Food storage is always a challenge in a wild and hot environment but there has been a shift away from using single use storage methods (e.g. plastic wrap, tinfoil) towards reusable alternatives such as locally sourced cotton beeswax wraps and various Tupperware and lugs. In addition, new biodegradable plastic wrapping is being used, but only if absolutely needed. Old wood taken from camp refurbishments is reused (upcycled) to develop furniture for staff and in some cases wooden toys for local children in the Londolozi village. Tea bags from all the tea stations are dried out and reused as eco-friendly firelighters. Whilst this all may seem like a small impact, these types of efforts are driving a more conscious awareness of waste among our staff. This then filters beyond our Londolozi Village. Behaviour can be contagious!
We invested in a community-based business just outside of the Sabi Sands Game Reserve known as Sithole Restoration Services (read more on this in The Social Enterprise), which provides recycling solutions for glass, plastic, paper and tin/can waste. Approximately 676kg of waste is being recycled a month, of which plastic waste constitutes as little as 3% of this. This very low percentage is attributed to the results achieved by the first three R’s (typically plastic makes up ±13% of waste according to www.epa.org). Paper and glass make up 87% of the waste recycled, while tin or cans make up the remaining 10%.
The last step to best practice in our closed-circuit waste management system is to ensure that whatever cannot be refused, reduced, reused or recycled is sent to ‘Rot’. See the Waste Management section below.
Londolozi Mission Statement In 1972:
“We aim to create a model in wise land management by using the many qualities of the natural system and by integrating our visitors with the environment and the local people to the benefit of all. Our primary objective is to demonstrate that man and wildlife can interact on a sustainable basis”
Plastic Free Suites
For every guest visiting us, we feel it’s important to know that your safari has the power to protect. Not only from a conservation and community perspective, but also by the physical Londolozi suite in which you will be staying. As we continue to reduce our carbon footprint and decrease our single-use plastics, we realised that the suites themselves would be a great place to include this. Here are a few things which you may notice when staying with us:
We have completely done away with plastic bottles in the rooms, both for milk and water and have glass bottles that we refill on site. This has resulted in 1.5 tons of plastic waste not making it onto the property each year.

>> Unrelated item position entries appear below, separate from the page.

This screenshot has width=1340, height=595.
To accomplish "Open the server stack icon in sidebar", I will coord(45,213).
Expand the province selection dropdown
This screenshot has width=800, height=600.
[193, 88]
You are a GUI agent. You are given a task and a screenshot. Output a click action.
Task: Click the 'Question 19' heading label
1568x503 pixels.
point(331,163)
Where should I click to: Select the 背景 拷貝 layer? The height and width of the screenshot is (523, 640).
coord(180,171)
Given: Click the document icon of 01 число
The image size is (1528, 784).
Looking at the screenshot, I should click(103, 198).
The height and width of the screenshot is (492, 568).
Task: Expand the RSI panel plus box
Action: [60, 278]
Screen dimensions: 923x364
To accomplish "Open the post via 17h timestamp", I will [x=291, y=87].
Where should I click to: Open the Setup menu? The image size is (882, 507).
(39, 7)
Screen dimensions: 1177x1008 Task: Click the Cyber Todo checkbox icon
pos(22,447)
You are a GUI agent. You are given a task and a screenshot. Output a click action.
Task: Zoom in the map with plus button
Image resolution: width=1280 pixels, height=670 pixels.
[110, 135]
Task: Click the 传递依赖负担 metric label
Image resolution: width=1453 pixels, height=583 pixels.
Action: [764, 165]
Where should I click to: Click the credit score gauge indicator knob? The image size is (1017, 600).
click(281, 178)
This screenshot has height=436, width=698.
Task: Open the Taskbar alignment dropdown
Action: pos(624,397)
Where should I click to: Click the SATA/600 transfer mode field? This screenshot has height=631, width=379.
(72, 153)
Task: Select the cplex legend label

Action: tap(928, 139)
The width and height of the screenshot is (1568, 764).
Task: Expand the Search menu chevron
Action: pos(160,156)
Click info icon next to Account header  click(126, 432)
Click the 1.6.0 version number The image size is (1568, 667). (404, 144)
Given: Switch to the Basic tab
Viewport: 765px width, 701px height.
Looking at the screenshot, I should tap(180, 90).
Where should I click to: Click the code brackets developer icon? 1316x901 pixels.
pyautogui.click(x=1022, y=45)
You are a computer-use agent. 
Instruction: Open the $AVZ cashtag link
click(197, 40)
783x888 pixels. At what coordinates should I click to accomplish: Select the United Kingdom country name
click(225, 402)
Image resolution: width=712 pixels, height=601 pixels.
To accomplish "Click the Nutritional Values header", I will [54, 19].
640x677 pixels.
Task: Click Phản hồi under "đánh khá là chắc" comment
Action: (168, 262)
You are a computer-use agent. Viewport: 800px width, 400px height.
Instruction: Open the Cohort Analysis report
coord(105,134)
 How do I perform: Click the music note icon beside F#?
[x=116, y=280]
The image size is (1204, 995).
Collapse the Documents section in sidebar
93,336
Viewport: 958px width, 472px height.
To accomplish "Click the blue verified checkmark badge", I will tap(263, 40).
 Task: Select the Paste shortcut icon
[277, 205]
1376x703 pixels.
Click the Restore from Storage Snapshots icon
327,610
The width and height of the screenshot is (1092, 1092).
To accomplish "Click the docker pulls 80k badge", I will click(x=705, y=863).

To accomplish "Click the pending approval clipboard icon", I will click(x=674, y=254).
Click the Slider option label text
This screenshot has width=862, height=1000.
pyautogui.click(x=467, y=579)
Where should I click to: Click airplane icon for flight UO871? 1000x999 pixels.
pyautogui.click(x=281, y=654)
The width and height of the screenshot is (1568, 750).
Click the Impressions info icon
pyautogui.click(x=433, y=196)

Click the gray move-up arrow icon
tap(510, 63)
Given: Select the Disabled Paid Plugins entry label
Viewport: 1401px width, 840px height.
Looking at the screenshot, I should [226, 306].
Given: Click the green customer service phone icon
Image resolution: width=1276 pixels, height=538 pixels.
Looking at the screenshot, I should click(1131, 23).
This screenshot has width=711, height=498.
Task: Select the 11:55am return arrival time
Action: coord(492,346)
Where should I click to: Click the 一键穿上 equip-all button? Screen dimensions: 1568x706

The slippers in the rooms are made from recycled plastic thanks to our friends at The Joinery.
The bins in the rooms are lined with paper bags.
We only wash towels upon request from the guests in order to use less water.
The earbuds in the rooms are made from a combination of bamboo and paper, making them entirely biodegradable.
The containers used for toiletries in the rooms are reusable and we refill them with only earth-friendly products from our 1926 in-house range, designed by Bronwyn and Shan Varty.
The cleaning products that we use in the rooms, on the decks and in the Londolozi Village are also entirely biodegradable and products that work in tandem with our probiotic-led water treatment centre.
Staff are pedantic about switching off unnecessary lights and reporting water leaks.
Power saving LED bulbs have replaced all other bulbs.
We have invested in inverter air conditioners throughout the lodge.
This is a topic often not front of mind – but something which we believe needs to be as waste is a reality after all. With sustainability a priority, we understand that dealing with waste is an important aspect in our ecosystem, and if processed correctly, can be a big step towards boosting local business. For a safari to be sustainable we need to ensure we are ensuring particular steps. The waste management centre at Londolozi is part of our sustainability philosophy and is something which needs to function daily. Simple acts accumulate to create a huge impact – such as throwing trash away in the correct recycling bin. When on the Village Walk you might notice big cages with several bins inside them – acting as convenient points for the Londolozi Family to divide their trash into glass, plastic, organic and other for recycling. We also have a building to store and deal with the waste after being removed form these cages. Designating a space purely to waste management ensures we keep the waste dry and critter-free. At Londolozi, ‘critters’ is a diverse term referring to hyenas, baboons, monkeys, mongooses, birds and insects.
Our food waste mainly goes to a local farmer, Johnson Sibuyi, who has a small piggery in a local village. Londolozi’s own small scale worm farmers also have access to this organic waste and use the worm castings as organic fertiliser for their vegetable gardens. Londolozi staff members who have a fascination with permaculture have had the idea to build a large scale worm farm sometime in the future, to aid in our forage to fork process. Vegetables are sustainably sourced from the surrounding community vegetable gardens for Londolozi’s kitchens; these earthworms are crucial to improving soils and therefore vegetable yields for farmers.
Living By A Permaculture Philosophy & New Systems for Living
“Permaculture is the harmonious integration of the landscape with people providing their food, energy, shelter and other material and non-material needs in a sustainable way” ~ Brian Bath
Permaculture is the foundation that underpins Londolozi’s land management model, which is the sustainable use of the resources in harmony with the natural system. Along with this we have implemented New Systems for Living. We want Londolozi to be a working example of how technology can be utilised to reduce and measure impact within a wilderness area, thereby lowering demand on finite resources such as water and energy. We are currently at the forefront of renewable energy including solar power and the intention of migrating to a full fleet of zero emission safari vehicles. We invested in a wastewater recycling treatment plant in order to be sure that the disposal of our treated wastewater into the wilderness is done with the greatest of care. We are ardently committed to reducing our waste and continue to search for alternative methods of conducting business on the path to achieving our eventual goal of zero emissions and a closed-circuit consumption model in harmony with nature. We believe that Londolozi should be able to illustrate to all those who find themselves here, whether as a guest or staff, how to use modern technology to support new systems for living and develop a lighter footprint on the land upon which we are all dependent.
Small Things Matter
One thing we have realised on our journey is that small things matter. Whether it be choosing to use cloth reusable face masks or avoid plastic shopping bags – your efforts are felt by our planet. A sustainable lifestyle is a continuous process, it’s a living model with no on and off switch. No matter where every individual is on their sustainability journey – whether you are reducing your single-use plastic reliance or installing solar panels in your home – collectively we are reducing a footprint on our precious earth. Happy Plastic Free July – we hope you take the challenge and join us!